Participants also indicated their views on obesity in general, including whether it should be considered a medical condition and whether it is a willpower failure. Contrary to Study 1's hypothesis, the material characterizing the success of AOMs did not result in greater agreement that obesity should be considered a medical condition (F (2, 231) = 1.48, p = 0.23) or in lesser agreement that obesity is a willpower failure (F (2, 231) = 0.30, p = 0.74). Marginal means derived from these analyses are presented in Table 1.

2.3. Study 1: Discussion

Study 1 described the challenge many people face in managing their weight, followed by either text about the success of AOMs, text about the success of support group treatment, or no text about treatment.

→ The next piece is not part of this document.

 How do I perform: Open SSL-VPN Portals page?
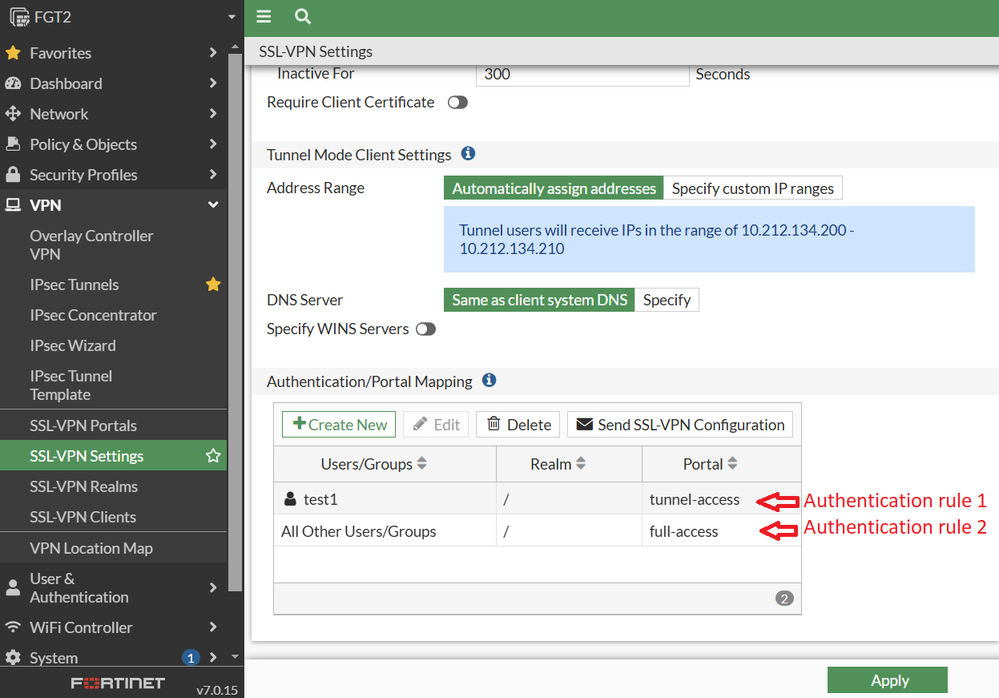pyautogui.click(x=83, y=425)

The participants then reflected on what factors might contribute to failed weight‐loss efforts given the treatment described. Contrary to Study 1's hypothesis, there was no condition effect on the perceived importance of biology as a determinant of treatment outcome. However, participants in the Medication condition, relative to those in the Support Group condition, did view willpower as significantly less relevant to treatment success. One plausible interpretation of this effect is that participants rated willpower as less relevant because of the described appetite suppressing effects of AOMs, which could reasonably be interpreted as lowering the willpower challenge. This does not imply that reading about effective anti‐obesity medications impacted how participants viewed the causes of obesity in general.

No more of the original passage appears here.